Como uma empresa pode ser mais inclusiva?

A educação e o conhecimento são as chaves para quebrar preconceitos.

Marcelo Ribeiro fala que “quanto mais preparada e conhecedora as pessoas são sobre qualquer perfil diverso, aí elas ficam mais abertas e mais flexíveis para contratar essas pessoas diferentes do padrão escolhido historicamente”.

O Fórum de Empresas e Direitos LGBTI+, que atua desde 2013, aponta os 10 Compromissos da Empresa com os Direitos LGBTI+:

  1. Comprometer-se – presidência e executivos – com o respeito e a promoção dos direitos LGBT
  2. Promover igualdade de oportunidades e tratamento justo às pessoas LGBT
  3. Promover um ambiente respeitoso, seguro e saudável para as pessoas LGBT
  4. Sensibilizar e educar para o respeito aos direitos LGBT
  5. Estimular e apoiar a criação de grupos de afinidade LGBT
  6. Promover o respeito aos direitos LGBT na comunicação e marketing
  7. Promover o respeito aos direitos LGBT no planejamento de produtos, serviços e atendimento aos clientes
  8. Promover ações de desenvolvimento profissional de pessoas do segmento LGBT
  9. Promover o desenvolvimento econômico e social das pessoas LGBT na cadeia de valor
  10. Promover e apoiar ações em prol dos direitos LGBT na comunidade

O Diretor Sociocultural do Grupo Arco-Íris acrescenta que “a sociedade reconhece ainda o corpo trans como um corpo marginal, violento, doente e reativo. Dentro de uma ótica capitalista, em que a imagem da empresa e a experiência positiva do cliente falam mais alto, muitos empregadores hesitam em contratar pessoas trans que não passaram por um processo de ‘higienização’, refletida numa aparência mais sóbria e comportamentos cordiais”.
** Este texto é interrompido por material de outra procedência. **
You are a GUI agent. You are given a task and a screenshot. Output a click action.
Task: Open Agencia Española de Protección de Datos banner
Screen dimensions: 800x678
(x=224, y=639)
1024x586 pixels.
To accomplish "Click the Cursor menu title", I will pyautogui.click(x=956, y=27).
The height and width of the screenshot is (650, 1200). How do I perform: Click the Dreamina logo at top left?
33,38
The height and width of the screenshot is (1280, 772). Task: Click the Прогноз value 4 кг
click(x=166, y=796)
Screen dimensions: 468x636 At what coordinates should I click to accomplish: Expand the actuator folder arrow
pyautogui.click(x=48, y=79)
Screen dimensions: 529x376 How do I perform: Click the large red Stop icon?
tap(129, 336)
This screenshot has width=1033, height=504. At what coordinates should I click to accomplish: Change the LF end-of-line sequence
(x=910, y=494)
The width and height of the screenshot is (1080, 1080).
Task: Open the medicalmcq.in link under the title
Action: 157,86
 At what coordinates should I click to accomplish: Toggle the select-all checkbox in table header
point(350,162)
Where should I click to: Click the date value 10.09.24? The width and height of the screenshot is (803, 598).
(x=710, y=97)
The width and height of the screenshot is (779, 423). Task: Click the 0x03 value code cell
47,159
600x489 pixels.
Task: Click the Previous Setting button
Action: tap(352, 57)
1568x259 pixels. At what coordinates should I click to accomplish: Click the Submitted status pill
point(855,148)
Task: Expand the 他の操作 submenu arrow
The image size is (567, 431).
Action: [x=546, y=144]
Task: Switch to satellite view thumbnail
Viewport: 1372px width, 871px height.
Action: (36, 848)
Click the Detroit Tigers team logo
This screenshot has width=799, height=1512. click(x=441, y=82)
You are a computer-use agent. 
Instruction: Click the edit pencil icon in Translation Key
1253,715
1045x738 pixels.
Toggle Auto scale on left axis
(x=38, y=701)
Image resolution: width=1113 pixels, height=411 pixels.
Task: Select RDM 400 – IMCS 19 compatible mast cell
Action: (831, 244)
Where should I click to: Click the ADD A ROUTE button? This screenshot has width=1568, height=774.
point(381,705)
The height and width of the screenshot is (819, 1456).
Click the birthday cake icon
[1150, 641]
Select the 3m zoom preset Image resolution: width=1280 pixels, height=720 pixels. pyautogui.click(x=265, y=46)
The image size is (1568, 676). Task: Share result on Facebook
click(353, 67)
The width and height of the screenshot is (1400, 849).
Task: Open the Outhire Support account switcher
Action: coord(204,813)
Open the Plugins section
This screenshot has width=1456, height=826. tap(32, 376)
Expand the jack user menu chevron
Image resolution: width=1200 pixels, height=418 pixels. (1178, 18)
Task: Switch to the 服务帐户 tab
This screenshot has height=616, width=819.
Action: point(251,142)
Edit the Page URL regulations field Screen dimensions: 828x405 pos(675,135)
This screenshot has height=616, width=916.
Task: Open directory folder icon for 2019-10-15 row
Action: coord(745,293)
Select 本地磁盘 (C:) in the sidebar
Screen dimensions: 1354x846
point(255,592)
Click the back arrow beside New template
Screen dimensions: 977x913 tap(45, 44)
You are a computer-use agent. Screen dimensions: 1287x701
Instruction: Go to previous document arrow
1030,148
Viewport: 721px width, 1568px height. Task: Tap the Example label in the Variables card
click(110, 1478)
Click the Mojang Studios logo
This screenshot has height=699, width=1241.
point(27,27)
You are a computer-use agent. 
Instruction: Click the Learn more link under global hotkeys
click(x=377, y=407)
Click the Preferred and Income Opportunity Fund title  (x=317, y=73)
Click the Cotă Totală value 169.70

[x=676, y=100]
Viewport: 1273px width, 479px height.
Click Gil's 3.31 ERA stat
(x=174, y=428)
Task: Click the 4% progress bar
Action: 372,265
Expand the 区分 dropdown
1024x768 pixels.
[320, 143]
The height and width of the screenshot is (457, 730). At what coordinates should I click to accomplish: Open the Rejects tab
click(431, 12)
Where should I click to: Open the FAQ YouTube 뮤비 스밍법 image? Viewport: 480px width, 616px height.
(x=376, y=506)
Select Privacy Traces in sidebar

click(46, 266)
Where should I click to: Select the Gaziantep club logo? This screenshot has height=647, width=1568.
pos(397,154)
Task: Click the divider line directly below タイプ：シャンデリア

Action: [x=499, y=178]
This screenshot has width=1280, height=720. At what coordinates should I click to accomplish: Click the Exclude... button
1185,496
Sensibilizar, ensinar e treinar são pontos mandatórios nessa jornada, avalia Marcelo. “Essas iniciativas podem abordar questões como vieses inconscientes, preconceito, linguagem inclusiva, estereótipos e microagressões. Existem muitos casos de profissionais que não sabem como abordar um membro da comunidade LBGTQIA+ por falta de conhecimento, o que muitas vezes pode ser feito por meio de um interesse genuíno, perguntando como a pessoa gostaria de ser chamada. Isso demonstra um forte respeito pelas diferenças”. 

“A diversidade e inclusão devem ser prioridade e fazer parte dos valores fundamentais da empresa, estabelecendo metas claras e demonstrando seu compromisso por meio de ações concretas. E a liderança deve liderar pelo exemplo e envolver-se ativamente em iniciativas de diversidade e inclusão”, completa Marcelo.

O que esperar para o futuro?

Ribeiro acredita que o cenário de diversidade e inclusão da comunidade LBGTQIA+ será mais promissor no futuro. “Cada vez mais as empresas estão reconhecendo os benefícios de promover um ambiente inclusivo e diverso. Acredito que haverá maior representatividade desse grupo, a inclusão será feita de forma genuína, com um aumento do envolvimento dos líderes. A diversidade e inclusão devem ser vistas como uma estratégia de negócios essencial para impulsionar a inovação, a competitividade e o sucesso no longo prazo”, conclui.

O exercício pleno da cidadania inclui o direito à educação e a condições de acesso a empregabilidade e renda. A discriminação estrutural tem consequência direta no acesso à educação, na formação técnica e profissional, nas oportunidades para empregabilidade e geração de renda, na moradia e na saúde física e mental. É preciso fortalecer as ações dirigidas ao enfrentamento dos diversos obstáculos que pessoas LGBTI+ encontram para obter formação escolar e profissional e para se colocarem no mercado de trabalho”, finaliza Julio.